Typical Unplanned Outages

Typical Renewable Output

8,355 MW
6) Extreme Peak Load

Extreme Unplanned Outages

Typical Renewable Output

17,950 MW
7) High Peak Load

Extreme Unplanned Outages

Extreme Low Wind Output

24,726 MW

As you can see in the table above, the Texas grid would only suffer blackouts under a combination of extreme conditions: high peak load, extreme unplanned outages, and a low electricity output from renewable sources.

NERC Reliability Assessment for Summer 2022

The North American Electric Reliability Corporation (NERC) publishes annual reliability assessments for US power grids, and this includes the ERCOT region. The NERC agrees that ERCOT has improved its reliability in recent years, adding capacity and increasing the reserve margin to 22.8%. However, they recognize the risk factors that can bring the grid to its limit:

  • Extreme peak demand
  • Low wind
  • High outage rates from thermal generators

This unfavorable scenario is more likely if Texas faces extended drought conditions. Hot weather increases consumption due to air conditioning, and it also increases the risk of power plant failures precisely when the grid needs more electricity.

This year, NERC’s assessment of the ERCOT grid is much more favorable compared with 2021. In the aftermath of Winter Storm Uri, there were major concerns that the grid would face rolling blackouts again during summer.

Unfavorable weather has become a challenge for power grid operators in the US. Climate Central conducted a detailed analysis of power outages, including data from the US Department of Energy, and they determined that weather-related outages have increased by 67% since the year 2000.

ERCOT has more than enough generation capacity to meet peak demand in summer 2022, with a reserve margin of 22.8%. Texas should be free of rolling blackouts this year under normal operating conditions and most risk scenarios considered.

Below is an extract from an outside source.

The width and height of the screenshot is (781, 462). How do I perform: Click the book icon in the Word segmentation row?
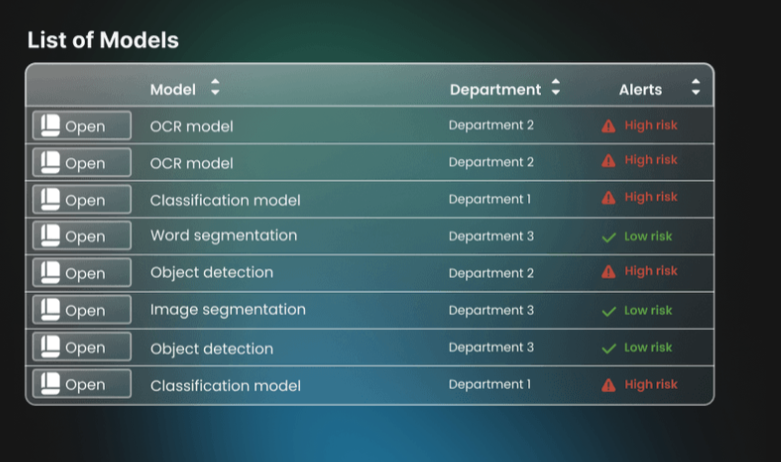tap(50, 235)
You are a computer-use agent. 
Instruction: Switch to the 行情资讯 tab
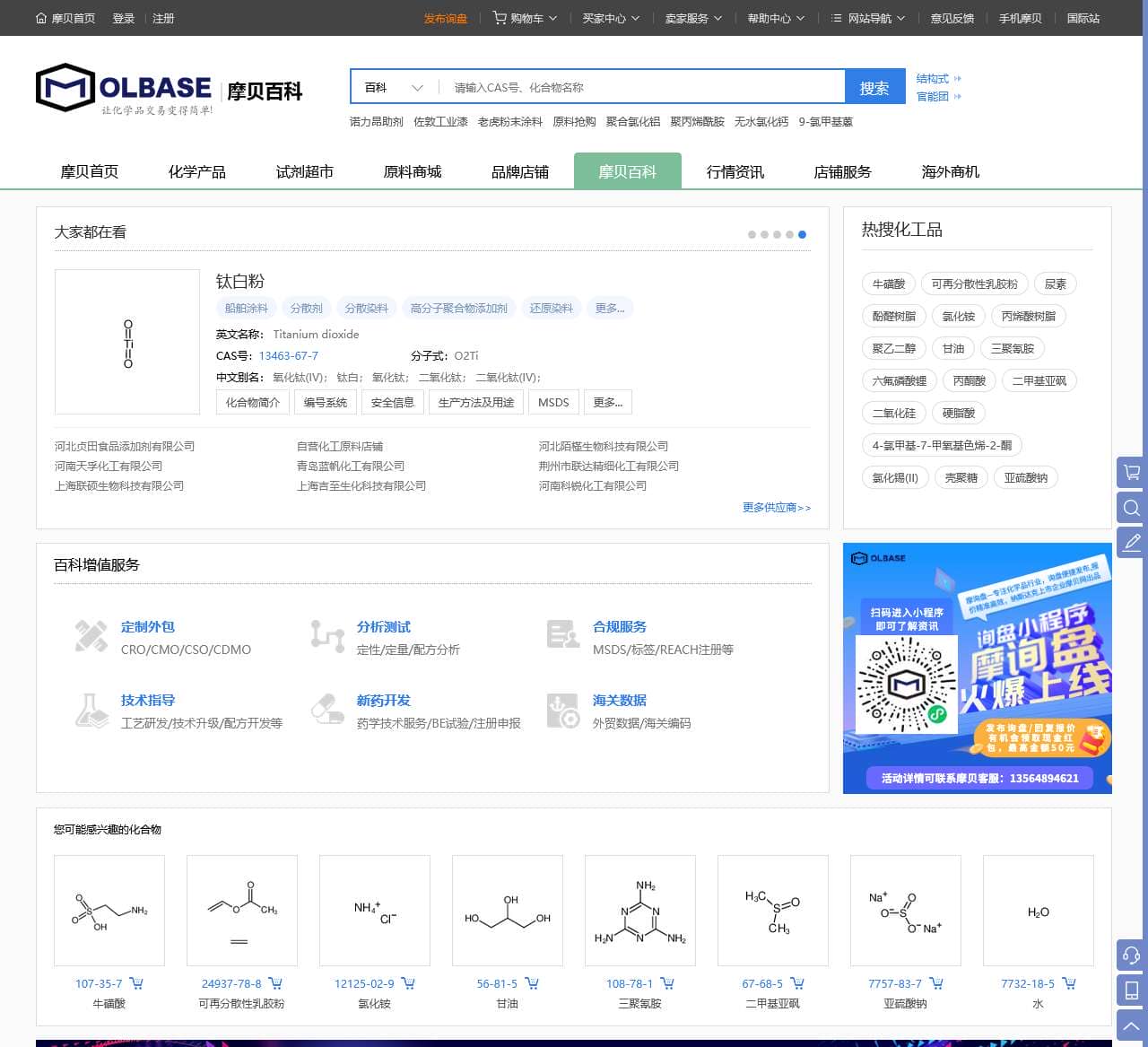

However, both ERCOT and NERC agree that extreme heat is a risk factor that cannot be ignored. 

Homes and businesses can contribute to grid reliability by implementing energy efficiency measures, while reducing their power bills in the process. Setting back the thermostat 7-10°F is a quick and simple measure that can reduce the energy consumption of HVAC systems by up to 10%.

4 replies
  1. Bob Miller
    Bob Miller says:

    When are you all going to get this shit straight. It’s July 26 and rolling blacks again. It’s too hot in Texas without A/C!

  2. Ashley
    Ashley says:

    I’m also getting the feeling they’ll do the blackouts again next month or so, just like winter 2021. It’s already going to be below freezing and it’s not even February yet. We went 5 days in a drafty 3rd floor apartment with power (or water). Luckily we had a fireplace and lots of small trees in our parking lot that we could burn. My daughter was 3 years old at the time and it was really scary, especially at night.